格安スマホ「mineo(マイネオ)」を運営するオプテージ(大阪市)は27日、データ通信のほか音声・ショートメッセージサービス(SMS)通信のすべてに対応する「フルMVNO(仮想移動体通信事業者)」に参入すると発表した。国内で初めてKDDIの携帯電話ブランド「au」の音声通信網と相互接続する。通話のかけ放題などキャリアに準じる柔軟なサービス設計が可能となり競争力強化に役立つとみる。

2027年度下期にもサービスを始める。従来キャリアが担ってきた音声交換機などの通信基盤を自社で保有・運用する。これにより電話番号やSIMカードの自社発行が可能となり、通話のかけ放題や海外ローミングといったサービス設計の自由度が広がる。将来的にはマルチキャリアでの音声フルMVNOの展開も視野に入れる。

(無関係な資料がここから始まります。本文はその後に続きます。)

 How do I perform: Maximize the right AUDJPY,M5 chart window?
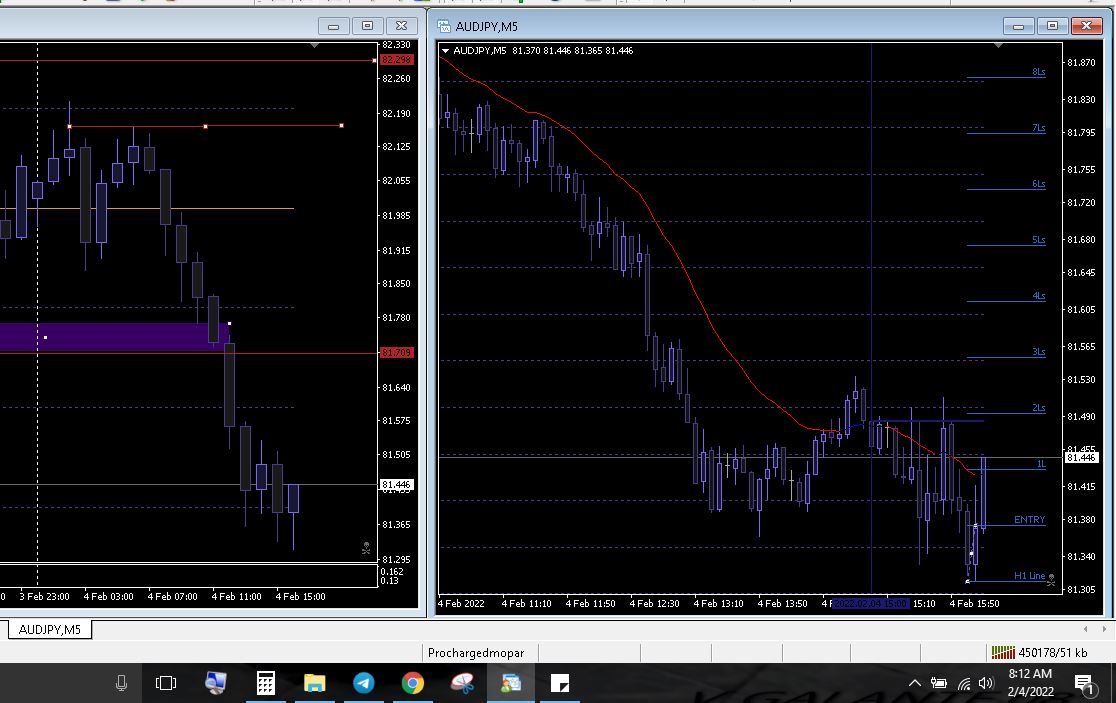pyautogui.click(x=1051, y=26)
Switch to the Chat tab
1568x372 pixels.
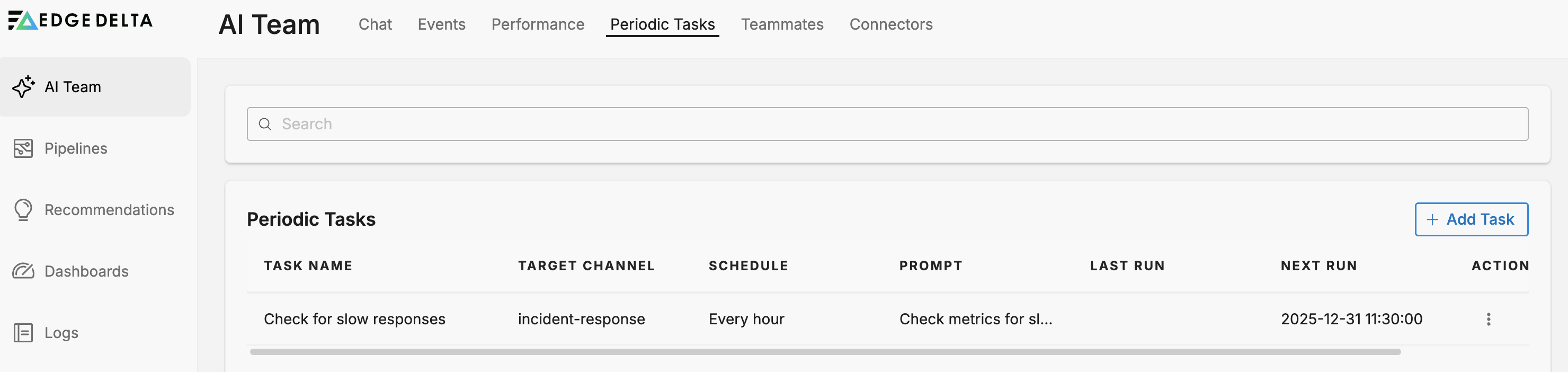(375, 24)
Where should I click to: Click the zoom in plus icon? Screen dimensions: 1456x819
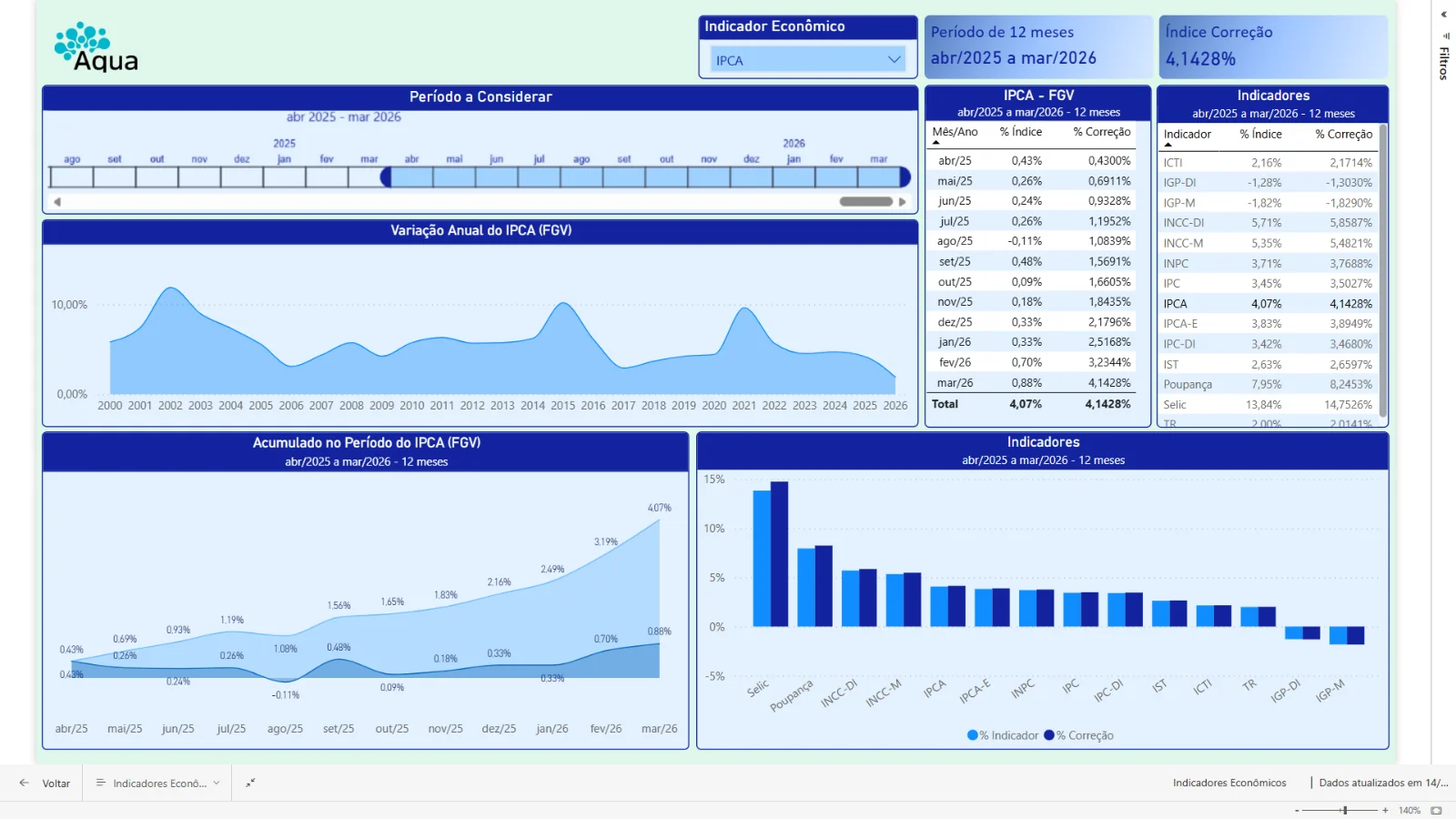pos(1385,810)
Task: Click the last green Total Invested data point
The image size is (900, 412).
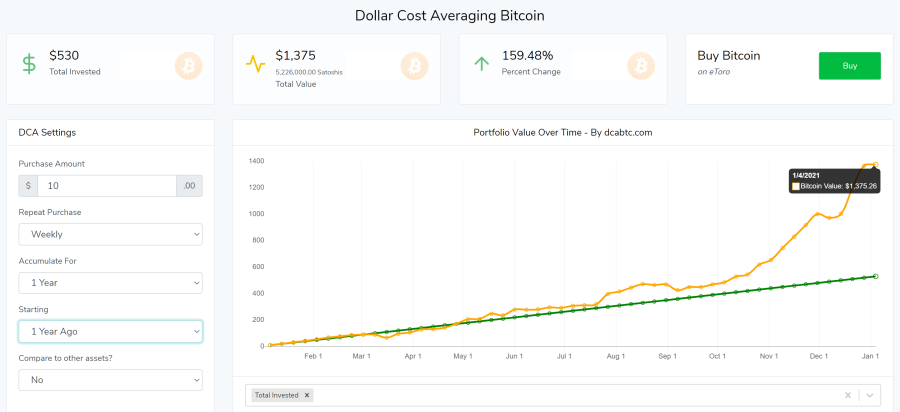Action: (x=875, y=276)
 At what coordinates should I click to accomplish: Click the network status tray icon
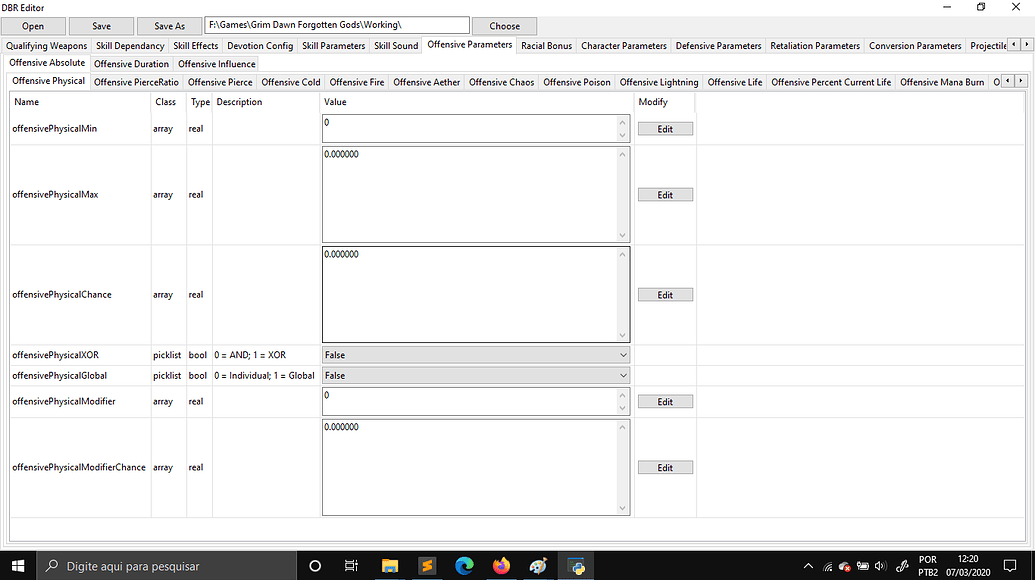click(x=826, y=566)
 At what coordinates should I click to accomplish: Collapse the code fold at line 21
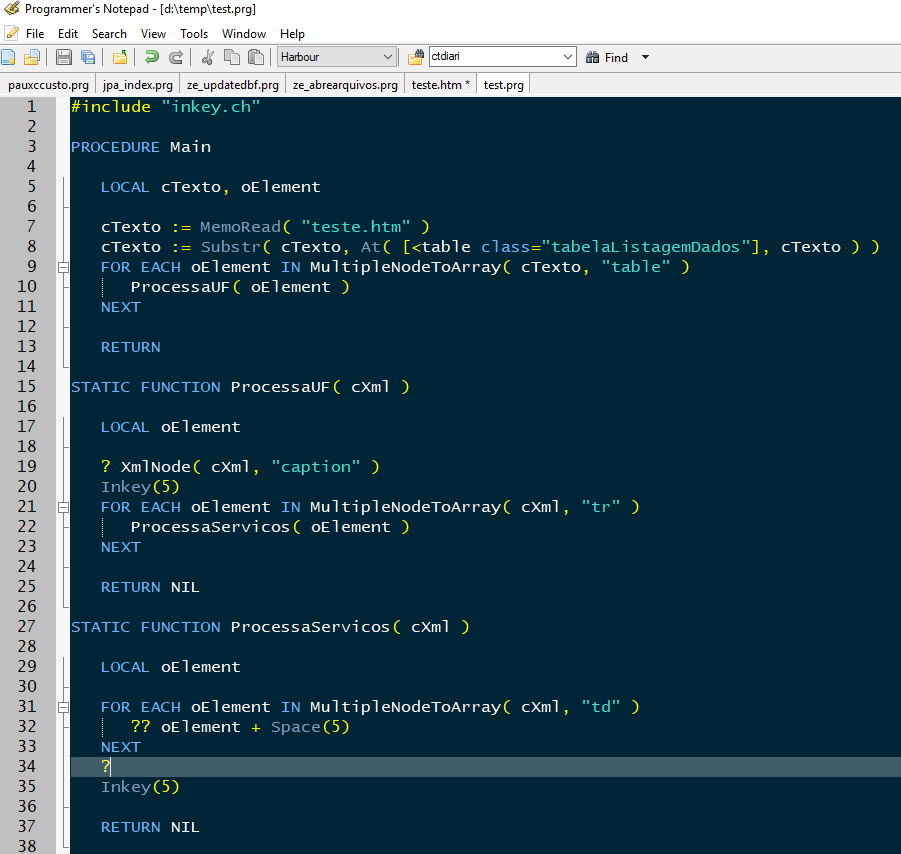(63, 507)
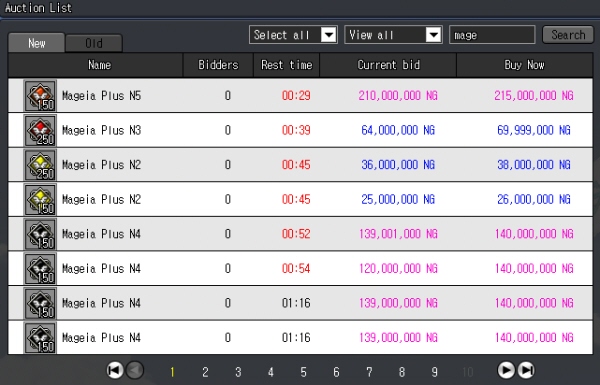
Task: Click the Mageia Plus N5 item icon
Action: 40,95
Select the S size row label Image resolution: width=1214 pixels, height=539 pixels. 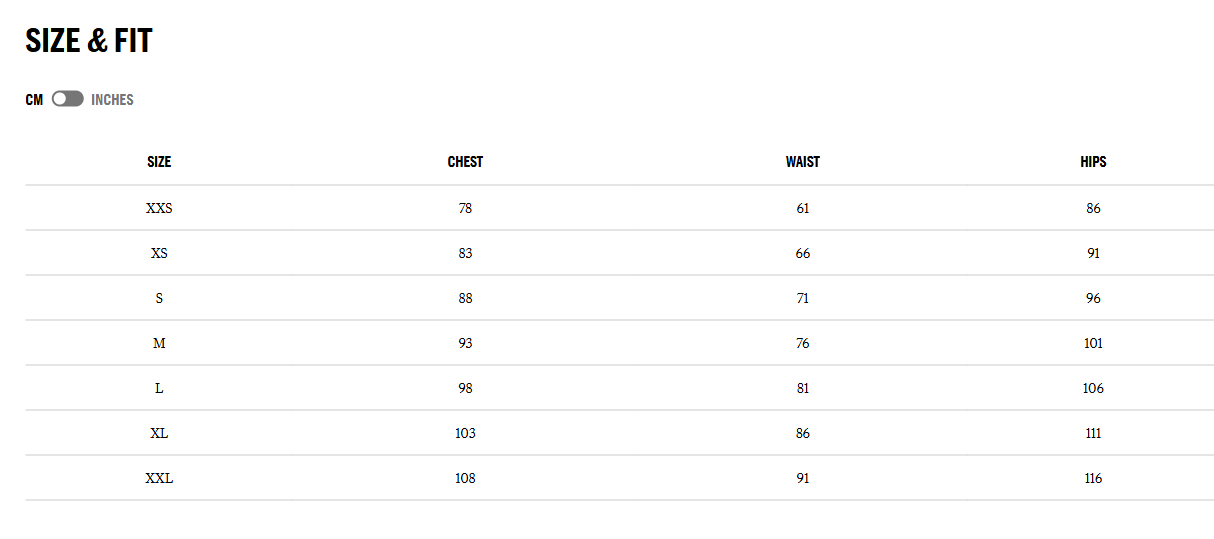click(x=159, y=298)
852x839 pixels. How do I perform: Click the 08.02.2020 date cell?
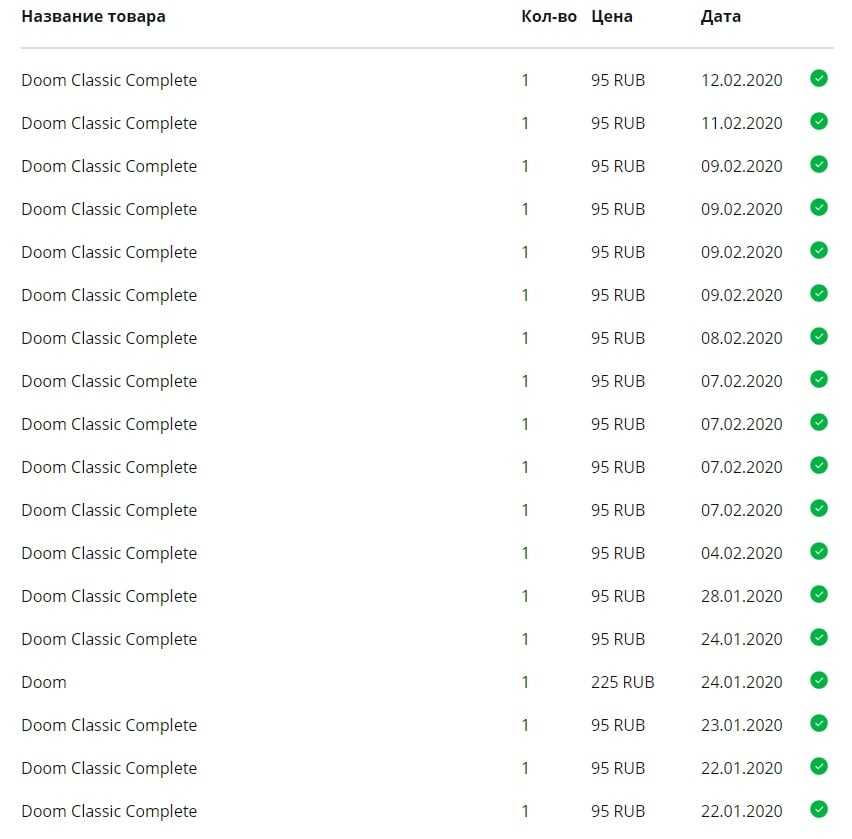point(741,338)
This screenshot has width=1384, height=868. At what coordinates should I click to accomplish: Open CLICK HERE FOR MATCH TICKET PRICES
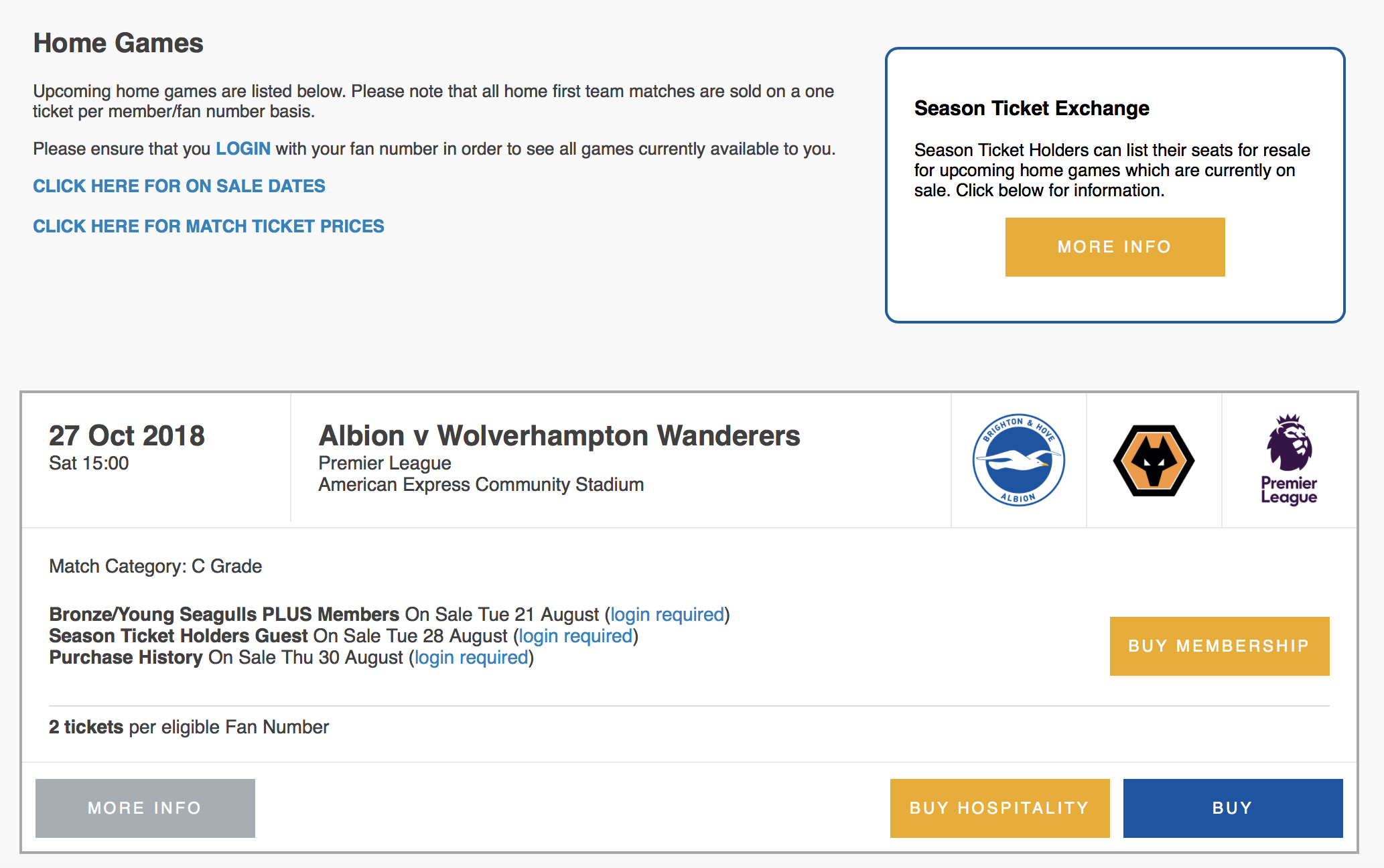208,226
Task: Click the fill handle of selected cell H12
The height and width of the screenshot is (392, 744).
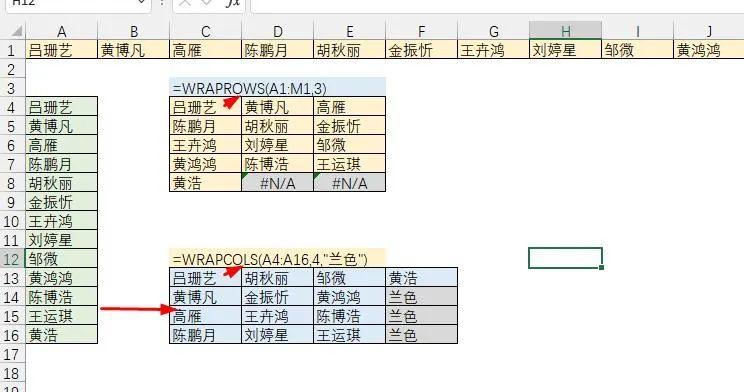Action: pos(602,268)
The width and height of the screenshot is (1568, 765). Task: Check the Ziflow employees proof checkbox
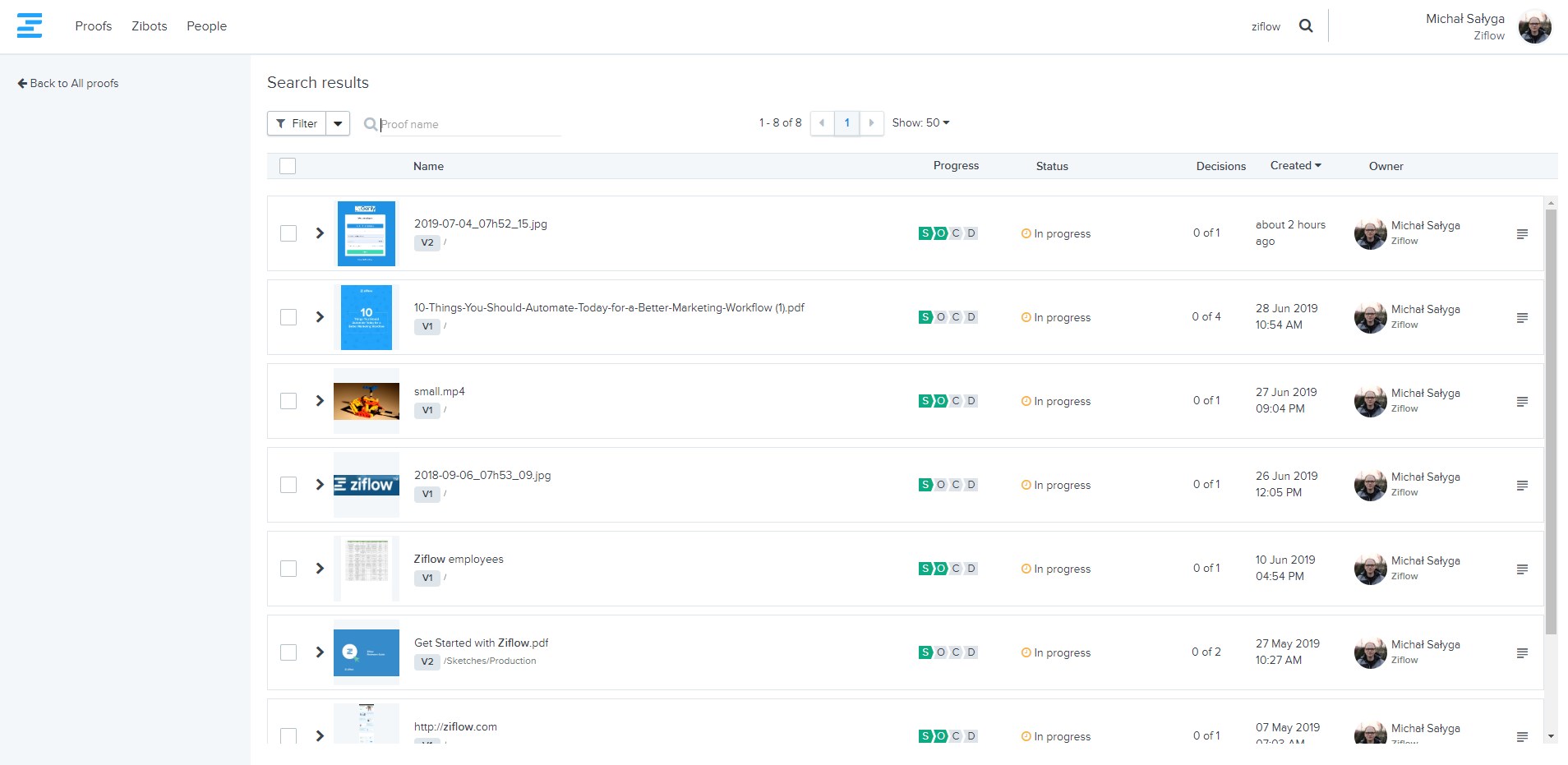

同日、26年度下期にも異業種企業のモバイル事業参入を支援するサービスを始めることも発表した。通信回線に加え、顧客管理などのバックオフィス機能を提供するほか、事業立ち上げから運営まで後押しする。モバイル事業に必要な初期投資や専門人材の確保といった参入障壁を引き下げる。

同サービスは提携先の企業と、モバイル事業に参入したいと考える企業とをつなぐ。事業参入を検討する企業はパートナー企業が提供する機器やアプリといった通信と相性のよい商材から、自社の顧客基盤に合った商材を自由に選びモバイルサービスに組み込める。オプテージによると、富士ソフトなど複数の企業が同サービスの利用を検討しているという。